TO BE DONE:
**a.** Copy the passage from the page on tube output transformers word for word, starting with "The Tube: Output" and going on through "EL84 or 6BQ5.".
**b.** Answer these from the page on tube output transformers:
(i) To what kind of transformer does the page say "a matching transformer" will apply?
(ii) For which two tube designations is the spec sheet offered?
(iii) In what unit is gm measured?
**c.** Write the next part of the page on tube output transformers, picking up after its last line.

++++ SUPPLIED TEXT

Tube Output Transformers – that tube sound
Output Transformers - why we need them?
Tube output transformers for many is THE definition of THAT tube sound. Many of the tube junkies out there are amateur radio hams or have been in the industry for long enough to have collected a small arsenal of tube amplifier parts for RF and AF. Over the years they have garnered enough knowledge and wisdom to to know which parts are collectables (rare), commonly used and for audio or modulation purposes, matching transformers.
Matching transformers are by no means mystique, they can be hand wound if one knows the parameters and follows solid working practices. A matching transformer in our article will apply to audio output transformers, expensive and/or time consuming to hand wind.
Z and Turns Ratio
An output transformer has no impedance as such, it is the reflected load impedance on the secondary winding on the primary winding.
A matching output transformer on a single ended power output tube.
The Tube: Output impedance
Although it is out of the scope of this article to cover load lines there are some interesting aspects to tube parameters which one must be aware of. But first, courtesy Mullard/Phillips we have some graphs, figure 1. showing 5.2kΩ load and figure 2. push-pull with anode to anode load 8kΩ. The spec sheet is obtainable here for the EL84 or 6BQ5.
Pentode EL84 with load 5.2kΩ
Pentode EL84 in Push Pull – Load anode to anode 8 kΩ
Looking at the graphs above and in the spec sheet we become overwhelmed at the amount of criteria given, electrode voltages vs current, the effects of load on gain, the effects of electrode current vs voltage, gain in triode mode versus pentode and distortion figures in triode, pentode and push pull mode.
For our purposes and those servicing tube equipment there are three main values which we need to consider:
There are some values which need to be known, called explicits:
- gm or transconductance the amount of current through the tube / plate voltage measured in mSiemens (previously mho)
- rp, the dynamic plate (anode) resistance and
- mu, the product of these two values, the implicit value: the voltage gain.

++++++++
++++ STORED DATA

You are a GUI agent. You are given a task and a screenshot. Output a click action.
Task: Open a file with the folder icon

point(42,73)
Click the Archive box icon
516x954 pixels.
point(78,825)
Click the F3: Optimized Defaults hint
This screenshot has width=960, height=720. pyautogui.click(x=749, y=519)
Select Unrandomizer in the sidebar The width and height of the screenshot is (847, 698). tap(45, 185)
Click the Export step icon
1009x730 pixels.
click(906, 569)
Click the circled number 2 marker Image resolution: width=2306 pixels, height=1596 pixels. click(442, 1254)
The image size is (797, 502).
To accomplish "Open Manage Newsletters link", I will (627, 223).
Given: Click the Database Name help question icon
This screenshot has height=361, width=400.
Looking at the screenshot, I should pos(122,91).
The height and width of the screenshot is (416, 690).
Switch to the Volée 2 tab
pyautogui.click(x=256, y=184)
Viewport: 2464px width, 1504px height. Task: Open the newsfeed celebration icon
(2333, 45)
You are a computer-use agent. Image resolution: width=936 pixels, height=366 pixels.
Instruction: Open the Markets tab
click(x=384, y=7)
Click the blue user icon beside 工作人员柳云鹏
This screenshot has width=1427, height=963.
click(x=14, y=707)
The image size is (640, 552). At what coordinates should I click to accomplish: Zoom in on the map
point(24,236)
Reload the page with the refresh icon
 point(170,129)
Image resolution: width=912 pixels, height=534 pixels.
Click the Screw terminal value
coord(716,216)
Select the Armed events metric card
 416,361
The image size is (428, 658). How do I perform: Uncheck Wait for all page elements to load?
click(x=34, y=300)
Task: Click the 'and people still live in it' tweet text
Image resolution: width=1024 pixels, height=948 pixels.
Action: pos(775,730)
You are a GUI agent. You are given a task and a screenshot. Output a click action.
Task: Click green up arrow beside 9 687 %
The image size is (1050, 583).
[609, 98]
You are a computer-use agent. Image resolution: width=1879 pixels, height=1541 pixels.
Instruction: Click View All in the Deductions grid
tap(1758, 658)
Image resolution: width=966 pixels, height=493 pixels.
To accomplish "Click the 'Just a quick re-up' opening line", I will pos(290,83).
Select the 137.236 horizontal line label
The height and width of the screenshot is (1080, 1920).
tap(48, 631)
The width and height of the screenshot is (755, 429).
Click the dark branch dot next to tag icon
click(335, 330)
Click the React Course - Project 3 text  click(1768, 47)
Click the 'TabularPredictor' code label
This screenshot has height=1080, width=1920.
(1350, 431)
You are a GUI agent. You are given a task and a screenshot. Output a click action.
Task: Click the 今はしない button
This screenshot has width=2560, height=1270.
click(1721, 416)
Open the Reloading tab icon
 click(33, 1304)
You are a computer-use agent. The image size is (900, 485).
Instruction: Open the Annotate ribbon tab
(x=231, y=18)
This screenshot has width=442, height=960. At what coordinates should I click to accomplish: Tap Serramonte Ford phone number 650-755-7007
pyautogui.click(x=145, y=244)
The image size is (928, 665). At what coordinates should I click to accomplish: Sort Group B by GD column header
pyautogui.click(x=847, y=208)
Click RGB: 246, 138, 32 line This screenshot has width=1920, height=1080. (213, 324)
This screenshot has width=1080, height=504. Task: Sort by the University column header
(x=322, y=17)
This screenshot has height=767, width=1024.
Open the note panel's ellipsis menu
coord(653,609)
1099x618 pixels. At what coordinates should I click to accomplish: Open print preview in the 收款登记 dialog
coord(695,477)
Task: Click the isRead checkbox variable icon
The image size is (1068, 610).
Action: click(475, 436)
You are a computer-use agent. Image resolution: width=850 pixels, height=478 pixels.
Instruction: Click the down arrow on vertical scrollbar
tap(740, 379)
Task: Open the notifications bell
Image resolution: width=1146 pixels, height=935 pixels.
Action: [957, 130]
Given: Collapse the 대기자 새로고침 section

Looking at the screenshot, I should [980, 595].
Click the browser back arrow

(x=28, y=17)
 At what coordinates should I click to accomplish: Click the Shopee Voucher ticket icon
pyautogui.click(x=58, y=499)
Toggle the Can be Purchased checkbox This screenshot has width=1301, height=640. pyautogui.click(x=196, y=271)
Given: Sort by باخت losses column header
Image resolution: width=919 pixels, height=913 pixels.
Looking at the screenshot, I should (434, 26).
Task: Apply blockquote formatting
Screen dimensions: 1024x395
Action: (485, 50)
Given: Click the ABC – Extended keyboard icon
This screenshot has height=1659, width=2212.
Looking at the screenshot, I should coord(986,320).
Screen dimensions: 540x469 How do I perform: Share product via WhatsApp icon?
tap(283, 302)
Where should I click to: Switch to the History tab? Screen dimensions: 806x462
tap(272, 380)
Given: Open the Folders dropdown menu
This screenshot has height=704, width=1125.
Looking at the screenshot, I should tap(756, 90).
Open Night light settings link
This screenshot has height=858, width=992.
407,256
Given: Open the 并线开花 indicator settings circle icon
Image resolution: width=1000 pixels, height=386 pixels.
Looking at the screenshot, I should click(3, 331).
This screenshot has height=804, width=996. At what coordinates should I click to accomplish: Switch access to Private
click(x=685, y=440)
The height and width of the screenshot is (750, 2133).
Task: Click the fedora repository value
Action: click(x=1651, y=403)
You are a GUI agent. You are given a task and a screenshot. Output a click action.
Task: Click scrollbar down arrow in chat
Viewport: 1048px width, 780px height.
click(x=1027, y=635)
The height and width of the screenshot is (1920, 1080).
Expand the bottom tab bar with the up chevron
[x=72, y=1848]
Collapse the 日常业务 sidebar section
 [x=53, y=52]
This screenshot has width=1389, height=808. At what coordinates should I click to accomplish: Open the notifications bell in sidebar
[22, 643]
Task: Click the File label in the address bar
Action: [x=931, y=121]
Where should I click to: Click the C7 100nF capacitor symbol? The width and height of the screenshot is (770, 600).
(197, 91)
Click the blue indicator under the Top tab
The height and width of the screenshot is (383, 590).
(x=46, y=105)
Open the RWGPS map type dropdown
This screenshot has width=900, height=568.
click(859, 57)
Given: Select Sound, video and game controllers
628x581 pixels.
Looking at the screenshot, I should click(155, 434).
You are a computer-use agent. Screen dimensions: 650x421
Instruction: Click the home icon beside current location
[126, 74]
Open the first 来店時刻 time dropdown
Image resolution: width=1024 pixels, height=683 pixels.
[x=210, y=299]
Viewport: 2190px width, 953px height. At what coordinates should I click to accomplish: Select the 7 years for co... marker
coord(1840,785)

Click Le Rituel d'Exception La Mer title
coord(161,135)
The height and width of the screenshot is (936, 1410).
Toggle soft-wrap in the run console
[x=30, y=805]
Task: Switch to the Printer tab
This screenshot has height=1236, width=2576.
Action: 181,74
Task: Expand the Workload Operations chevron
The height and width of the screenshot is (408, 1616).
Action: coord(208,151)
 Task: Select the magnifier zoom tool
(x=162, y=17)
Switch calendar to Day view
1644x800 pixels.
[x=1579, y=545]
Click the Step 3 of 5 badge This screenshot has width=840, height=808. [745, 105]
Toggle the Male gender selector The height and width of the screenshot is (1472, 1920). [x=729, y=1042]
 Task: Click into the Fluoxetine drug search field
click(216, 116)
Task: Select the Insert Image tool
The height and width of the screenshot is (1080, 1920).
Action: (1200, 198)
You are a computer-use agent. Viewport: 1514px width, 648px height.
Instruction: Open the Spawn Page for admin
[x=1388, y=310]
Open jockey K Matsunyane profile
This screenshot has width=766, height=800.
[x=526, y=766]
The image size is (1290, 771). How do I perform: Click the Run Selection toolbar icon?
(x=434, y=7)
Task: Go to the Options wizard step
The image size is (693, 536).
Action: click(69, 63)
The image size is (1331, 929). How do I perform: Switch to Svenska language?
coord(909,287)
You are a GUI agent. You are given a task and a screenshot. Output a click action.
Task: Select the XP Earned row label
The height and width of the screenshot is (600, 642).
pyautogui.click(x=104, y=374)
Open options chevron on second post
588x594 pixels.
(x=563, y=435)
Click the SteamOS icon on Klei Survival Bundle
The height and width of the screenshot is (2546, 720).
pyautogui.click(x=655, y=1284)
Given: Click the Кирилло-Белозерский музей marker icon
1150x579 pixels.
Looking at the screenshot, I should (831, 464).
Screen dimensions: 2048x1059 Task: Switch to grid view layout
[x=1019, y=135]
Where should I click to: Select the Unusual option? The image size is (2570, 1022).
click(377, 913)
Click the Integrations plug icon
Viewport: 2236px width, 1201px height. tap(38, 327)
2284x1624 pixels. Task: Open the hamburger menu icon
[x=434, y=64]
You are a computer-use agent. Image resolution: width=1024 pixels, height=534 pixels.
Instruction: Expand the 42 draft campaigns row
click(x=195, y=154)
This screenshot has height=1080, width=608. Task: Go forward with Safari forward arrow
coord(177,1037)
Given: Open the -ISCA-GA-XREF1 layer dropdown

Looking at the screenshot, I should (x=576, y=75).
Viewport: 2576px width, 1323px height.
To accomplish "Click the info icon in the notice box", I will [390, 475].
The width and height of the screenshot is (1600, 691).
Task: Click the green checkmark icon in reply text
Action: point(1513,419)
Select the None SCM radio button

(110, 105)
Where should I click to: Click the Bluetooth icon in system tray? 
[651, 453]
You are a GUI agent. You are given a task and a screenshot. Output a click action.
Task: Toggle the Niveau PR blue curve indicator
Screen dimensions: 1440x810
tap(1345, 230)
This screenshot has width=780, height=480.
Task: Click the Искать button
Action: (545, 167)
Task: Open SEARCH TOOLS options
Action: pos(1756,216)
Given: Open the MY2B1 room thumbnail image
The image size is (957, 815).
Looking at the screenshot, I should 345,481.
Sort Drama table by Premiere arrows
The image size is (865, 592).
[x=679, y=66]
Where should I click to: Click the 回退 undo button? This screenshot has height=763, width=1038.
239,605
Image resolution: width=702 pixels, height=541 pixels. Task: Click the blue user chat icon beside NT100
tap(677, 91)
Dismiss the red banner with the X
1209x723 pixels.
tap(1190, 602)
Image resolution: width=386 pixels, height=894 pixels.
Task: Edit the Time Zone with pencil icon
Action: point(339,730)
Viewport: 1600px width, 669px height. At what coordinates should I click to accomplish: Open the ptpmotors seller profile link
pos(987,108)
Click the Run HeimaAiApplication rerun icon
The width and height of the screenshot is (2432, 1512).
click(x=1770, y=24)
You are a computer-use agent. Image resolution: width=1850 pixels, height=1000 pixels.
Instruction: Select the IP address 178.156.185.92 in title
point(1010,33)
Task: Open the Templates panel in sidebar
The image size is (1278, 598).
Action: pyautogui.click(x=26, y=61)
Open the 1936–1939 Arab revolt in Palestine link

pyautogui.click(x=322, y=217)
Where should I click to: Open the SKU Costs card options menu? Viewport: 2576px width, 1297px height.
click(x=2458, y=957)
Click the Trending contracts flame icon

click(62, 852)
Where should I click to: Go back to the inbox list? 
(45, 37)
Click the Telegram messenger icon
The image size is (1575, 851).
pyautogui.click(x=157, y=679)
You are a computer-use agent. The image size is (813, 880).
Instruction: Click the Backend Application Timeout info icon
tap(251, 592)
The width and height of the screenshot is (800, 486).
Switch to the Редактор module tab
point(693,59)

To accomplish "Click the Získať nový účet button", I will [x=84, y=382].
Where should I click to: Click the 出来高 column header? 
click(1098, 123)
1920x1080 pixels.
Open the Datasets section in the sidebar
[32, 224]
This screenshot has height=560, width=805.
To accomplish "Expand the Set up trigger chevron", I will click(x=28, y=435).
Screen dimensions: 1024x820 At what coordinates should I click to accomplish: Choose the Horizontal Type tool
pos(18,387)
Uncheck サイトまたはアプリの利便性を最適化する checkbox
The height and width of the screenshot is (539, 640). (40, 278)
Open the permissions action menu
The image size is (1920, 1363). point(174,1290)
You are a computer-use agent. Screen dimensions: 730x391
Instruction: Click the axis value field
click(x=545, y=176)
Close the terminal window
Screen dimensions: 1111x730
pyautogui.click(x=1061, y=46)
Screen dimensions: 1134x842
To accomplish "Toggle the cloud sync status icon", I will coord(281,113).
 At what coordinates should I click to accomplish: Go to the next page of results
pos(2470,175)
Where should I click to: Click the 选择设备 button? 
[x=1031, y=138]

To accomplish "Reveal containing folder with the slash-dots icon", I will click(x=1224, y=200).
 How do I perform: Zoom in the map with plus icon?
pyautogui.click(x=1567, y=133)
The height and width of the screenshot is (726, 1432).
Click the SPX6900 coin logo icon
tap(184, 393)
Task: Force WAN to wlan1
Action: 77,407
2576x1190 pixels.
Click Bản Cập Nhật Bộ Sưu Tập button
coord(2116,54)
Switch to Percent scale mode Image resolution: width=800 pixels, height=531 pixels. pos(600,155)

++++++++

RESULTS:
**a.**
The Tube: Output impedance
Although it is out of the scope of this article to cover load lines there are some interesting aspects to tube parameters which one must be aware of. But first, courtesy Mullard/Phillips we have some graphs, figure 1. showing 5.2kΩ load and figure 2. push-pull with anode to anode load 8kΩ. The spec sheet is obtainable here for the EL84 or 6BQ5.

**b.**
(i) Audio output transformers
(ii) The EL84 or 6BQ5
(iii) mSiemens (previously mho)

**c.**
Tubes derive their amplification factor then by mu = gm * rp
As gm increases in value, rp decreases proportionally.
Video on You Tube by David Beard: Vacuum Tube Gain & Gm Calculations & Some Insight Into Transformer Inductance and Impedance
It is significant to note that voltage gain or µ or mu is related more to triode operation, gm more to Pentode operation when checking tube performance.
Operating Points
If one takes a common and garden step down transformer which is rated at 240V to 12V we know that the turns ratio is 20:1. If one knows that the output load impedance is 8 Ohms and turns ratio is now 20²:1² or 400:1 , the impedance reflected on the primary is 400 * 8 or 3 200 Ohms.
One of the most commonly asked questions by newbies to the tube arena is why a tube needs an output transformer, the most expensive part to an audio amplifier and secondly, is there an alternative solution?
To answer this properly one needs to understand the principles of tube operation and how and where the tube is used. For instance a tube can be used in many configurations, the most frequent being “common cathode” whereby the input and output signals have one common signal path, the cathode. Shown below, the common cathode has a very high input impedance and medium to low output. We have the common grid, used for RF and the common anode or plate (also known as cathode follower) which offers very high input impedance and low to medium output impedance. In tube and audio amplification the common cathode and cathode follower are the most popular.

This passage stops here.